- **Extracted text**:
--------------------------------------------------

Sunday, December 16, 2012

BUS STORY # 331 (E-book Reader)


Maybe it’s the day: low-hanging dark gray sky leaking water, stiff, chill breeze.  Or maybe it’s the watch cap, grizzled, unshaven face, and olive-drab car coat.  Whatever it is, the guy coming down the aisle makes me think “seaman.”  He takes the seat next to me, and I am momentarily awash in the reek of old cigarette smoke.

He’s got a covered cup of gas station coffee in his right hand, and a package in his left hand which he lays in his lap and starts to unwrap one-handedly.

His hands are weathered, and all the creases are filled in with black.  So are the edges of his fingernails.  Black and short and rough-edged.

When he’s got the package unwrapped on his lap, I see a well-worn, water-swollen spiral notebook.  Underneath is something smaller in black.

He sets the coffee down on the floor, in front of his shoe, which I take as a precaution against sudden stops. I’m skeptical about how well this will work.

He lifts the notebook up and opens it.  The edges are stained and water-wrinkled.  I don’t see any evidence of writing, but he’s opened the notebook in the middle.

He looks through some of the pages, and he does it in a way that I cannot see what is on the page.  I don’t know if this is intentional or not.

Then he closes it, slides it under the black rectangular package which he then snaps open.  At first I think it’s a tablet.  He catches me scoping it out.

“E-reader,” he says.  He tilts the screen toward me.

“Got it for twenty-seven bucks on the internet.  No mailing charges.  I couldn’t have gotten it in a store for that.”

He runs a finger down some tabs on the side of the screen and taps. Then he turns the screen toward me.

I’m looking at an old Fritz the Cat cartoon.

I tell him I didn’t realize they could do that.

He selects another tab, then turns it toward me again. I see a page of print. He tells me it came with a few books already on it, but he’s downloaded a lot more from the library.

--------------------------------------------------

Answer these questions from the e-book reader story:
(a) Where does the man put his coffee cup after unwrapping the package?
(b) How much did he pay for the e-reader, and where did he buy it?
(c) Where did he get the additional books he downloaded?

[Stored data]
--------------------------------------------------

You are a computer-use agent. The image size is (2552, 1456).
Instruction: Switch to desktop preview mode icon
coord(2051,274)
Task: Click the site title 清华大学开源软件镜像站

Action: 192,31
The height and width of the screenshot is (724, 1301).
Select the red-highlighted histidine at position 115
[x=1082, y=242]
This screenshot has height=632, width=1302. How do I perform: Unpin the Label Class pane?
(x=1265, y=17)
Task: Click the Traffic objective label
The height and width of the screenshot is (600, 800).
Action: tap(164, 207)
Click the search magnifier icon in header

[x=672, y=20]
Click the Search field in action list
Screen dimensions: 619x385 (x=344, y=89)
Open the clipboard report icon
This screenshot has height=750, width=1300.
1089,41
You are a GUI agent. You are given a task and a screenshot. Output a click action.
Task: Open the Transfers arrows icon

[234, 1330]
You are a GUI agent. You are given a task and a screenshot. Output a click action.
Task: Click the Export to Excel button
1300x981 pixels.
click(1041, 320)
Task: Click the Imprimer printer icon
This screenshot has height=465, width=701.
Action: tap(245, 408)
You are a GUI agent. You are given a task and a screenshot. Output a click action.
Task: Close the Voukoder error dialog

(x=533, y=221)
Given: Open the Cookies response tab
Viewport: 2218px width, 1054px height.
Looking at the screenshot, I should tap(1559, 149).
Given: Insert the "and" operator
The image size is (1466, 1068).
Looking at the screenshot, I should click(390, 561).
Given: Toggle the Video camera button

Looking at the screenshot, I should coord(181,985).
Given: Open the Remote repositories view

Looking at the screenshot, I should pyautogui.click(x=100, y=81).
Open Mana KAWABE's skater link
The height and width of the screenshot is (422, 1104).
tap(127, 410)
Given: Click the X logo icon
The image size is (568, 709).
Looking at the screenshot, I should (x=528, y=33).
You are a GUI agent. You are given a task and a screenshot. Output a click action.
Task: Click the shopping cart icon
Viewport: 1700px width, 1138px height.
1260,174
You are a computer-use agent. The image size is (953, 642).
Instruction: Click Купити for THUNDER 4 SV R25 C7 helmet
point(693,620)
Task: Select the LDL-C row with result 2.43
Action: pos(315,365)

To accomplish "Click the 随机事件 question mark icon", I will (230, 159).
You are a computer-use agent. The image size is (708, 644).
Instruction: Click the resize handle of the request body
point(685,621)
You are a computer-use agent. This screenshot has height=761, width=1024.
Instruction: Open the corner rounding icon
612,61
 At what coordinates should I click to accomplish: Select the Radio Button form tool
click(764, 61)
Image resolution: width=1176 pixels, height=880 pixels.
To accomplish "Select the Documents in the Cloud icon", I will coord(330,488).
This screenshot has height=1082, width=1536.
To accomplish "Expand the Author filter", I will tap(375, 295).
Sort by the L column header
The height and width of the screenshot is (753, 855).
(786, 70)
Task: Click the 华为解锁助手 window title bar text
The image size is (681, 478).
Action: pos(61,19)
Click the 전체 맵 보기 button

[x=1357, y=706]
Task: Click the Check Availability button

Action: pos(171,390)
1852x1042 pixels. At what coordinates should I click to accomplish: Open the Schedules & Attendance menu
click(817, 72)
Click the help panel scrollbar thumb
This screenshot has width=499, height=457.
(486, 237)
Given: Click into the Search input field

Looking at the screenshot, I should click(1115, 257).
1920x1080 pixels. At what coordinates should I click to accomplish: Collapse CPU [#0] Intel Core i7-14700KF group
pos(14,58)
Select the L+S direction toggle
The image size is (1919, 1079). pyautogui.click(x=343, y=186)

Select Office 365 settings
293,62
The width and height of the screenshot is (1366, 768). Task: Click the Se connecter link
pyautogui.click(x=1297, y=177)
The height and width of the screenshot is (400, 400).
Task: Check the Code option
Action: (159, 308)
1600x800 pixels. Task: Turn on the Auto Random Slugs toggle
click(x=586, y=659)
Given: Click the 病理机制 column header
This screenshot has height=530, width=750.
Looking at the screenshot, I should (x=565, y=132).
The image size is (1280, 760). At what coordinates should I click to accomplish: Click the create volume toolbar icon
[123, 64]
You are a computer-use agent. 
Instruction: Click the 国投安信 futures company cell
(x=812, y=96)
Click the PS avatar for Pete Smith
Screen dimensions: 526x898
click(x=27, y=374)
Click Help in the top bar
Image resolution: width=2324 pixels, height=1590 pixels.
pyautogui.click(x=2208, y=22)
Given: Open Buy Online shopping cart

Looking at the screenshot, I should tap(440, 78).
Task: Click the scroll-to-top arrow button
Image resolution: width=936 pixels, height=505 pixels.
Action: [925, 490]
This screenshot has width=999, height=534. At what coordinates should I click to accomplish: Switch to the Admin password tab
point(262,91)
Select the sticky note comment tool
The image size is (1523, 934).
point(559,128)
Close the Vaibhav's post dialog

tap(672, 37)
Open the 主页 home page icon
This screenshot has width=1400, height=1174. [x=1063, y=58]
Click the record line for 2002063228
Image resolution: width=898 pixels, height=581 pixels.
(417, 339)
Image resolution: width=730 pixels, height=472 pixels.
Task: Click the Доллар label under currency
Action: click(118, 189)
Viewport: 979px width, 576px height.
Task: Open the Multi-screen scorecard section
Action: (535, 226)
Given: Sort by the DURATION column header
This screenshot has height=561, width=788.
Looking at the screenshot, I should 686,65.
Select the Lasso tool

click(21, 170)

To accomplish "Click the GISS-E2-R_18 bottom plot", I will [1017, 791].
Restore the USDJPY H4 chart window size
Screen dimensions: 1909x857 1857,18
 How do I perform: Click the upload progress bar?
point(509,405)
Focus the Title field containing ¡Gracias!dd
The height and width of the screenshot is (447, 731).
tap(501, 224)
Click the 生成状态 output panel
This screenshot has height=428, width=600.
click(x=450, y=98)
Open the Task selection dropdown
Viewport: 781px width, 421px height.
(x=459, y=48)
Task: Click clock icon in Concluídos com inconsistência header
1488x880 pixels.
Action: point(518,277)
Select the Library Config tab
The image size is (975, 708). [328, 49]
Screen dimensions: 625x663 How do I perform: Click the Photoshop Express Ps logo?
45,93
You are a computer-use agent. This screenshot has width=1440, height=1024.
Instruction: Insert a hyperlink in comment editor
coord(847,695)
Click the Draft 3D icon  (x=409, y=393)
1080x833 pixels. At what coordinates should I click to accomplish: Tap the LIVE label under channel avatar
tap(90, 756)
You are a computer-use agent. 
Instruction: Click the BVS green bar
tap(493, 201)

--------------------------------------------------

- **Answer to this problem**:
(a) On the floor, in front of his shoe.
(b) Twenty-seven dollars, on the internet.
(c) From the library.